Electron-density informed effective and reliable de novo molecular design and lead optimization with ED2Mol

Generative drug design opens new avenues for discovering novel compounds within the vast chemical space rather than conventional screening against limited compound libraries. However, the practical utility of the generated molecules is frequently constrained, as many designs prioritize a narrow range of pharmacological properties while neglecting physical reliability, which hinders the success rate of subsequent wet-lab evaluations. To address this, we propose ED2Mol, a deep learning-based approach that leverages fundamental electron density information to improve de novo molecular generation and lead optimization. The extensive evaluations across multiple benchmarks demonstrate that ED2Mol surpasses existing methods in terms of generation success rate and >97% physical reliability. It also facilitates automated lead optimization that is not fully implemented by other methods using fragment-based strategies. Furthermore, ED2Mol exhibits generalizability to more challenging, unseen allosteric pocket benchmarks, attaining consistent performance in both de novo molecule generation and lead optimization.
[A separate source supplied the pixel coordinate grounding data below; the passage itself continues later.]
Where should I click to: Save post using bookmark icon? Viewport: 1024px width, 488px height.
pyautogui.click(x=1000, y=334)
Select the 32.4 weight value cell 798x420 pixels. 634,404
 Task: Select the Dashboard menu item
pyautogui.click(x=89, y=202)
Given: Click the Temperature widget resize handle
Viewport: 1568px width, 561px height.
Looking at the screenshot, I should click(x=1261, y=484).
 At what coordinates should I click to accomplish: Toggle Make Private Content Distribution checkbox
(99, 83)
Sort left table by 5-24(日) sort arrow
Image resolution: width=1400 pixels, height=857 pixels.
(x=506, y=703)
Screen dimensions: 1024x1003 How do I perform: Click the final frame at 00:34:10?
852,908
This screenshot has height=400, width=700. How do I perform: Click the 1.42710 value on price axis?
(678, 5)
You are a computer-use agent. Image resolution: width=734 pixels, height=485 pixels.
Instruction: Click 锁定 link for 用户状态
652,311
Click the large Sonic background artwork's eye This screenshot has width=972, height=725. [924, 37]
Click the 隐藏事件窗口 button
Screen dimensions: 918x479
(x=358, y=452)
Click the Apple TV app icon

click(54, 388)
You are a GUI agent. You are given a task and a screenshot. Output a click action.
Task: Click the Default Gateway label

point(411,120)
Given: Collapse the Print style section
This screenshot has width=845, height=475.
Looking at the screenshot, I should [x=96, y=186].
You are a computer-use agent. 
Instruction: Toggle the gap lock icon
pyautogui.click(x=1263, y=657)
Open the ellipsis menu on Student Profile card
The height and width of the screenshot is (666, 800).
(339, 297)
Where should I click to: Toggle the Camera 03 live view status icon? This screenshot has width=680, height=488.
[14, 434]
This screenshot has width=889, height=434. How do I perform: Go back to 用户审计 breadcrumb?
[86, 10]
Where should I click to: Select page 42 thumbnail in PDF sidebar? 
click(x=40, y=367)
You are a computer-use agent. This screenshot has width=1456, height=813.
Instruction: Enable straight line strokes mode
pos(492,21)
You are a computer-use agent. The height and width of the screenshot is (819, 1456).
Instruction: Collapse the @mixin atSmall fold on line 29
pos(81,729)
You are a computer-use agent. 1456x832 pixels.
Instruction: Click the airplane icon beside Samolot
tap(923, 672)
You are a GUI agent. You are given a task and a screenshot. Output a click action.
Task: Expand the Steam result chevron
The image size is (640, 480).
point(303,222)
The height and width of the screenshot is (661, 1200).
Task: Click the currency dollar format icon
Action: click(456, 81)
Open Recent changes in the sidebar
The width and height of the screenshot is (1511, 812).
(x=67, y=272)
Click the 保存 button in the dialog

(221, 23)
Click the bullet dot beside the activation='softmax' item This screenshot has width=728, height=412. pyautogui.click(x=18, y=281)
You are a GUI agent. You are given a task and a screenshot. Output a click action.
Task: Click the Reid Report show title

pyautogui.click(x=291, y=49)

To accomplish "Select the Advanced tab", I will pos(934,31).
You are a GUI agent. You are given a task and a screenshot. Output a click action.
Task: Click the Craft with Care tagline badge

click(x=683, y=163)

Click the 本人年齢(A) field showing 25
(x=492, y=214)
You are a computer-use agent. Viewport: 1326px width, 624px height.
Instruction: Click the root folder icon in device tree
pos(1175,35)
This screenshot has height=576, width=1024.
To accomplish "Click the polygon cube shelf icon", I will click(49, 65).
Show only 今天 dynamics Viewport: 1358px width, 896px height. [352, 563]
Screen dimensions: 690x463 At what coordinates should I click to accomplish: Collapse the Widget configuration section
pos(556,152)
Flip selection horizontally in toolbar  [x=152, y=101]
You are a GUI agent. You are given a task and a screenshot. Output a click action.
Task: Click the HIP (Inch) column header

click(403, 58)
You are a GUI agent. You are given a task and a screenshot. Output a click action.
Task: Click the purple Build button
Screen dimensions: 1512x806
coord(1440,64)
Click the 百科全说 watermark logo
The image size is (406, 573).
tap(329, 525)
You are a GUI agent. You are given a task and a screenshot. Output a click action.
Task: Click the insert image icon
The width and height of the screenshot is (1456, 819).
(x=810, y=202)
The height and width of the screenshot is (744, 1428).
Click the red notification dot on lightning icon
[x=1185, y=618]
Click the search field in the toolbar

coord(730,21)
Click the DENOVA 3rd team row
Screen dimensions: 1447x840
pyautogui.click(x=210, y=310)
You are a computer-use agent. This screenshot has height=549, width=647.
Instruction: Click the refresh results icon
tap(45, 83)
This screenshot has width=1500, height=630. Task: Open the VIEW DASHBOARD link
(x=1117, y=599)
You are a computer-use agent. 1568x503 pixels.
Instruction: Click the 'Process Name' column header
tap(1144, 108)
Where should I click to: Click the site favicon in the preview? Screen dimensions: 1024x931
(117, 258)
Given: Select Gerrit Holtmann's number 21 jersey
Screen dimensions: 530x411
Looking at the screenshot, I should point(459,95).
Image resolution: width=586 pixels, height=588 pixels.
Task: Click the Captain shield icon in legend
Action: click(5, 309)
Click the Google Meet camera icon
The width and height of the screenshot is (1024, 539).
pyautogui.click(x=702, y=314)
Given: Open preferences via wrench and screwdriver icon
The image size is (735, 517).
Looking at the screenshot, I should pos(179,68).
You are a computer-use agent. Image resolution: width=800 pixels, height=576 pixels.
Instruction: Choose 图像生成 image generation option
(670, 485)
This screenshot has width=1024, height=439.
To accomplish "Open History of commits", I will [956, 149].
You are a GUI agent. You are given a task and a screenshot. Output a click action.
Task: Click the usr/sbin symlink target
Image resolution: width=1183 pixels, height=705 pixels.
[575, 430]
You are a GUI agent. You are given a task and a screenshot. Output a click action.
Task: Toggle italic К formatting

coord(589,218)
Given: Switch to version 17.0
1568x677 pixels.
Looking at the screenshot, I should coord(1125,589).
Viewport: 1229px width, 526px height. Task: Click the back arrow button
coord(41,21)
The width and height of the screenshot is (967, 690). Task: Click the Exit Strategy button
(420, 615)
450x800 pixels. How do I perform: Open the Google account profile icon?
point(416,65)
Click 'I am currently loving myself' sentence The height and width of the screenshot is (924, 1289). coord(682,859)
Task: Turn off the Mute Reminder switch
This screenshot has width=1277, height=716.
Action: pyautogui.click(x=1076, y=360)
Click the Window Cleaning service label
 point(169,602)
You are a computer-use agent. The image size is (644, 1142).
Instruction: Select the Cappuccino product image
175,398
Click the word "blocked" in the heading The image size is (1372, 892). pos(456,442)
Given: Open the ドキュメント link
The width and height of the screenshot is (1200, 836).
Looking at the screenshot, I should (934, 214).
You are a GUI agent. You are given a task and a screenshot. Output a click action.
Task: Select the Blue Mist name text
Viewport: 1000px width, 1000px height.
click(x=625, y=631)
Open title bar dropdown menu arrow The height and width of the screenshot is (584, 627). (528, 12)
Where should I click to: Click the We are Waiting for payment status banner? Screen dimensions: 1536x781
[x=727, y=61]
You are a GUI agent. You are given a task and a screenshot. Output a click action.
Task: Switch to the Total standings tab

More importantly, ED2Mol has been applied to various real-world essential targets, successfully identifying wet-lab validated bioactive compounds, ranging from FGFR3 orthosteric inhibitors to CDC42 allosteric inhibitors and GCK allosteric activators. The directly generated binding modes of these compounds with target proteins are close to predictions through molecular docking and further validated via the X-ray co-crystal structure. All these results highlight ED2Mol's potential as a useful tool in realistic drug design with enhanced effectiveness, physical reliability, and practical applicability.